#### Source ####
Some changes have been made for two presbyteries in Montana, while two California presbyteries have decided to form a new one. This was part of the agenda of a recent meeting of the newly formed Administrative Commission on Mid Councils.

The commission was authorized during the 224th General Assembly of the Presbyterian Church (U.S.A.) last summer during the church’s first online gathering. It acts with the authority of the GA by approving synods’ requests to organize, divide or combine presbyteries.

During a meeting earlier this month, the commission heard about plans for Glacier and Yellowstone presbyteries to move the boundary between the two to allow Glacier to better facilitate the work of a new ministry in Basin, Montana.

“The ministry emerged by the Spirit and forged partnerships as participants were drawn together in this work of God. We have been finding, discerning, receiving an experience of unity in the common call that God has set before us, and in the power of the Spirit in this surprising and beautiful snapshot of the kingdom,” said the Rev. Dr. Beth McCaw, presbytery leader for Glacier Presbytery. “On any given Sunday, diverse people are found in worship or sharing the meal — Amish farmers from the eastern United States, summer visitors from Californian suburbs, Russian seekers, return visitors from Korea, or Korean families from Canada, alongside Basin residents. All seeking wholeness in some form, all hearing good news. It is a small snapshot of what the kingdom of God is intended to be.”

Under the change, the boundary was redrawn through Jefferson County, Montana, so that the county, north of the Boulder River, falls within Glacier Presbytery.

“The process for redrawing the presbytery boundary was not just administratively smooth — it was an opportunity to glorify God repeatedly in sharing the story in expanding circles — in the presbytery meetings of both Yellowstone and Glacier, then in the Synod of the Rocky Mountains, and finally in General Assembly,” said McCaw. “It was a glad moment to share with the GA Administrative Commission testimony of what God has done; their vote was not just practical, it was (to me) also a moment of praise and glory to God.”
####
# Jobs
[1] Reproduce everything in the presbytery article from "During a meeting" down to "in Basin, Montana.", renaming "the commission" to "the panel".
[2] Summarize the presbytery article in two sentences.
The dataset rows are separate material, independent of the presbytery article.
#### Record extracts ####
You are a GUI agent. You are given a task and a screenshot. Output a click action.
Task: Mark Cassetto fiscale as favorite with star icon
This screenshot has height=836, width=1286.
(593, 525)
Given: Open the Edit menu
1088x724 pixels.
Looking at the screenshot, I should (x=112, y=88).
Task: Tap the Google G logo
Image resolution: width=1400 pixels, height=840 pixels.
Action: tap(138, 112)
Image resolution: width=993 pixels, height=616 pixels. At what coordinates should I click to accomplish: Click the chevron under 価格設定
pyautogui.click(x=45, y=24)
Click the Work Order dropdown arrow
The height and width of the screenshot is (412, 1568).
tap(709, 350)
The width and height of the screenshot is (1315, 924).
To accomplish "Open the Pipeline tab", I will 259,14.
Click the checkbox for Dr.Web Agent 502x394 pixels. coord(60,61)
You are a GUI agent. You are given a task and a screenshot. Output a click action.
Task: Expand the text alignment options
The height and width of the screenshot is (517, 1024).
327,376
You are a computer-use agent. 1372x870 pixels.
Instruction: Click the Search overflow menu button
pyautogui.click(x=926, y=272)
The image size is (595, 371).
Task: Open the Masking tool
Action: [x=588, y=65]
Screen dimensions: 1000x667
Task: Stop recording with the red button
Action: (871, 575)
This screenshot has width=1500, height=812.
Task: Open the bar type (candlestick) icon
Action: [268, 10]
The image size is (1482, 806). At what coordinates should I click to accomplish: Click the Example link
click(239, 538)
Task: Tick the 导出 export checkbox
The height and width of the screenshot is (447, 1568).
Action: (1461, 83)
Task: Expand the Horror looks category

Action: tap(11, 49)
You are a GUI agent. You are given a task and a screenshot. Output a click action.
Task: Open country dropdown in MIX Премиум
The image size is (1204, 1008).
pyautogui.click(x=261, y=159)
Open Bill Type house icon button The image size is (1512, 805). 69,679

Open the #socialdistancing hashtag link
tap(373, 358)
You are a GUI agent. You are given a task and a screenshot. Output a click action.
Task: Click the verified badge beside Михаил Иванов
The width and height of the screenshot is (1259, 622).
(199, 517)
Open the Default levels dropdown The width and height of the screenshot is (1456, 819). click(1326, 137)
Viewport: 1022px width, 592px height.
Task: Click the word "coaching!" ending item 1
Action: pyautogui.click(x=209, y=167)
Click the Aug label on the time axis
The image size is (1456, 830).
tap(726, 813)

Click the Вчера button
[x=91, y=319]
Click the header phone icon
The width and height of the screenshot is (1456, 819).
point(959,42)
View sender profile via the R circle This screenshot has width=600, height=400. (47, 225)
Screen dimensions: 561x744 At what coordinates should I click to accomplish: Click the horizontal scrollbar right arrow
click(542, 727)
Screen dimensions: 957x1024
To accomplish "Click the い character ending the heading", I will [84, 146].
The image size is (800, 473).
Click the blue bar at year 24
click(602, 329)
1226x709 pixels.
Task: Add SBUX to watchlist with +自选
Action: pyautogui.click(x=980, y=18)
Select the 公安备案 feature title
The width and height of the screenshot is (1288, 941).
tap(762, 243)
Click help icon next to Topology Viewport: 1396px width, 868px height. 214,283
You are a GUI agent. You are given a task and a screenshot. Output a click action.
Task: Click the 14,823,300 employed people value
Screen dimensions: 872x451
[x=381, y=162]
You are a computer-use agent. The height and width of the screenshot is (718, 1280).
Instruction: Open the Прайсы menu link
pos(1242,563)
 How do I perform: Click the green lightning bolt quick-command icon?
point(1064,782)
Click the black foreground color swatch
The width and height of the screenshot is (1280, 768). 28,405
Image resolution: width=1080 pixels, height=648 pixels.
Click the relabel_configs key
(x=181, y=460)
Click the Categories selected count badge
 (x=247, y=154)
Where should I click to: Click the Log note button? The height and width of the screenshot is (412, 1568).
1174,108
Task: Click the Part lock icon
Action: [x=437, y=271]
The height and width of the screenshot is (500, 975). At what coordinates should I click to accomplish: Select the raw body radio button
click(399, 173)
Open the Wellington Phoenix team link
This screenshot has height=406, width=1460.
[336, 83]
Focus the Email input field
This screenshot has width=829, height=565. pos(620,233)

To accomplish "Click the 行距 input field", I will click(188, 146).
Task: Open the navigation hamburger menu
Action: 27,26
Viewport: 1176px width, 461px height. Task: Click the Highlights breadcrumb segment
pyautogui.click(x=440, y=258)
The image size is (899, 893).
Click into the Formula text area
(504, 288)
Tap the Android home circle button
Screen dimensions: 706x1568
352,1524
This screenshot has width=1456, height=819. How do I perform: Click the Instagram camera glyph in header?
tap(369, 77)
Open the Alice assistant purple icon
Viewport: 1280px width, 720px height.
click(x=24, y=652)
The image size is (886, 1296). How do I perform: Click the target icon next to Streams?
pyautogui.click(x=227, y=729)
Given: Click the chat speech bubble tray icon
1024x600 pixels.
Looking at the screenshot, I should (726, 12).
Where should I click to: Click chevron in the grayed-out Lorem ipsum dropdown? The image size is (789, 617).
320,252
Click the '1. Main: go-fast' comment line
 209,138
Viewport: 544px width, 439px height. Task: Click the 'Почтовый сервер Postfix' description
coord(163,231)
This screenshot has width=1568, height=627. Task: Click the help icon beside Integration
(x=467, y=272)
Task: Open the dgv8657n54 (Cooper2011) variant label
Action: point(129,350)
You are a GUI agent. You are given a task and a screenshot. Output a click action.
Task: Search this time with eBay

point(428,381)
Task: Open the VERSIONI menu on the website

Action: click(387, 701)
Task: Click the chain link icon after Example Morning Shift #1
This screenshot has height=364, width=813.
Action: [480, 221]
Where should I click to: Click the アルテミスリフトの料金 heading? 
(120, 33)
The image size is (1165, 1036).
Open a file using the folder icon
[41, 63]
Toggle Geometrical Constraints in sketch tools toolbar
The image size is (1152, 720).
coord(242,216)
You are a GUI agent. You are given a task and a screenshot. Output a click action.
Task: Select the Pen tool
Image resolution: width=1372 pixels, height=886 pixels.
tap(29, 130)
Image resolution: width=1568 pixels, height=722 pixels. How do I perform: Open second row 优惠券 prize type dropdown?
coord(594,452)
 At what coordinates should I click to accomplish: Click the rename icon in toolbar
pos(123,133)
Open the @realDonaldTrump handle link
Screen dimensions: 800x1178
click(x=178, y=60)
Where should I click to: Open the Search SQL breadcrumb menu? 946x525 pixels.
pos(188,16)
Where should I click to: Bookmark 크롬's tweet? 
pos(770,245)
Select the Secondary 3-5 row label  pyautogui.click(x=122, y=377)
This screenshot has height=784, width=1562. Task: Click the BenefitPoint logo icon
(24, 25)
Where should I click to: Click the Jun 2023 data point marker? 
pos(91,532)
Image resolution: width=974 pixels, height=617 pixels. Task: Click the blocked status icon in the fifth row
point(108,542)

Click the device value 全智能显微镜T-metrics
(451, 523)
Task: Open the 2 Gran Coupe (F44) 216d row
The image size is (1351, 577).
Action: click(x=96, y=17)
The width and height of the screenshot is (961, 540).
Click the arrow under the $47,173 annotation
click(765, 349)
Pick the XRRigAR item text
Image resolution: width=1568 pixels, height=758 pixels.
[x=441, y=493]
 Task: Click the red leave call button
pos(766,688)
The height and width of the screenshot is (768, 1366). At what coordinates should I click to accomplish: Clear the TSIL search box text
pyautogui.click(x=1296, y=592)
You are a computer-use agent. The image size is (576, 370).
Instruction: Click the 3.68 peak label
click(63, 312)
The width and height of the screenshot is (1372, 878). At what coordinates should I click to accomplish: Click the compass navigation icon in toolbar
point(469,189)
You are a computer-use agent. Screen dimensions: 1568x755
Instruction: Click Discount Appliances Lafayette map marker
####
# Solutions by task
[1]
During a meeting earlier this month, the panel heard about plans for Glacier and Yellowstone presbyteries to move the boundary between the two to allow Glacier to better facilitate the work of a new ministry in Basin, Montana.

[2] The Administrative Commission on Mid Councils, authorized by the 224th General Assembly of the Presbyterian Church (U.S.A.) to approve synods' requests to organize, divide or combine presbyteries, took up changes for two Montana presbyteries and a decision by two California presbyteries to form a new one. The boundary between Glacier and Yellowstone presbyteries was redrawn through Jefferson County, Montana, placing the county north of the Boulder River in Glacier Presbytery so Glacier can better facilitate a new ministry in Basin.